Джоди, нераскаянный, сплюнул в песок.

– Не знаю, что скажет матушка Хутто, – сказал Пенни.

– Ой, па, не говори ей! Ну прошу тебя, не говори.

Пенни хранил зловещее молчание.

– Я буду хорошо вести себя, па.

– И не знаю, получит ли она теперь от тебя шкуру.

– Не отнимай её у меня, па. Я ни в кого больше не буду кидаться, только не говори бабушке Хутто.

– Ладно. На этот раз прощается. Но не дай бог, коли я ещё раз поймаю тебя на чем-нибудь в этом роде. Возьми шкуру.

Джоди воспрял духом. Гроза прошла стороной.

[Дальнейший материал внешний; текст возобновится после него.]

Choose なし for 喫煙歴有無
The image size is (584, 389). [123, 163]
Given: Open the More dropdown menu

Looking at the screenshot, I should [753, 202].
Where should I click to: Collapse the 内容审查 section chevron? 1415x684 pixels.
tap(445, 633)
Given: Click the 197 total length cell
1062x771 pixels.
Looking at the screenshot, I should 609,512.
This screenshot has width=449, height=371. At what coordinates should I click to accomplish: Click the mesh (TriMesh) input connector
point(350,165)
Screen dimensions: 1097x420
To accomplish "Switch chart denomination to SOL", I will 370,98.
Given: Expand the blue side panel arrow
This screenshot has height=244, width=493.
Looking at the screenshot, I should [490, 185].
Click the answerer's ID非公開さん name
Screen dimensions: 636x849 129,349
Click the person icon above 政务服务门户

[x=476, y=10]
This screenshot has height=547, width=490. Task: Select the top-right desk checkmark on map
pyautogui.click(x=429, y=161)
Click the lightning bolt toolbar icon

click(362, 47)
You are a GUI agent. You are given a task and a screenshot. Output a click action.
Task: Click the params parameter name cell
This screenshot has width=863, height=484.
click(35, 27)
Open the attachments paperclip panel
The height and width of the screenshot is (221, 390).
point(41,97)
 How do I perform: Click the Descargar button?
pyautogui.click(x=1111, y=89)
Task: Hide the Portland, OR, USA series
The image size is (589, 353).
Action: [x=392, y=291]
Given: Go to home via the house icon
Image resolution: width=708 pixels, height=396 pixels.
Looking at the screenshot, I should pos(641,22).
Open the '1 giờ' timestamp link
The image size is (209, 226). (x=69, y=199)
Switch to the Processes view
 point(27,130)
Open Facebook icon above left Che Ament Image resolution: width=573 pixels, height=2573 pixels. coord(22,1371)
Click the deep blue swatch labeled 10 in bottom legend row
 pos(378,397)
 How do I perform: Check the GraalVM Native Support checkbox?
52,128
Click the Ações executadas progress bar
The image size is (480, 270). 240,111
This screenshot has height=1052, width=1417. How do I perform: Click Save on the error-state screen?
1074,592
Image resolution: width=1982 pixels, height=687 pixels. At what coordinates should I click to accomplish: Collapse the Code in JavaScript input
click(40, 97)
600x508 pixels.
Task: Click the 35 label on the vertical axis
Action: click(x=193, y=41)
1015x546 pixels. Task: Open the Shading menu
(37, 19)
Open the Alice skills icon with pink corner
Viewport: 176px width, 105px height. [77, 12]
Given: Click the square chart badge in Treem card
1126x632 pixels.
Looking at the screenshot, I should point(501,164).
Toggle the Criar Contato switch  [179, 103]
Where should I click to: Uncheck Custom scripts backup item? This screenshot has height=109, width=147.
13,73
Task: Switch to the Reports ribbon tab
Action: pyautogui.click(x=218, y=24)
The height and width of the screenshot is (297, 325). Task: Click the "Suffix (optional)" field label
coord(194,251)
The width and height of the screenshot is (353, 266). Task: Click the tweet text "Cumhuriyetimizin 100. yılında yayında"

Они повернули на север и пошли по тропе, тянувшейся параллельно реке. Вдоль неё стояли цветущие магнолии. Дальше за ними начиналась дорожка, обсаженная олеандрами. Они тоже были в цвету. Над дорожкой перед ними летели кардиналы. Олеандры вели к калитке в белом частоколе. Цветочный сад матушки Хутто был словно яркое лоскутное одеяло, брошенное за частокол. А её маленький белый домик был привязан к тверди земной плетями жимолости и жасмина. Всё тут было дорого и знакомо ему. Джоди побежал по дорожке через сад, через клочок синевы, цветущей перистыми розовато-лиловыми цветами.

– Эгей, бабушка! – крикнул он.

Внутри домика послышались лёгкие шаги, и она показалась на пороге.

– Джоди! Чертёнок!

Он подбежал к ней.

– Не сбей её с ног, сын! – крикнул Пенни.

Она напружилась всей своей маленькой фигуркой. Он тискал её до тех пор, пока она не запищала:

– Джоди, медвежонок ты этакий!

Она рассмеялась, и он откинул голову, чтобы смеяться вместе с ней и видеть при этом её лицо. Оно было розовое и морщинистое. Глаза у неё были чёрные, как плоды голого падуба. Когда она смеялась, они открывались и закрывались, и от них лучиками разбегались морщинки. Джоди обнюхивал её, словно щенок.

– Ух, как вкусно ты пахнешь, бабушка, – сказал он.

– Чего никак не скажешь про нас, – заметил Пенни. – Мы всего-навсего пара грязных бродяг.

– Мы пахнем только охотой, – сказал Джоди. – Оленьей кожей, листьями и всем таким прочим. И ещё пoтом.

– Чудесный запах, – сказала она.

– Так или иначе, – сказал Пенни, – вот наше оправдание. Свежая оленина.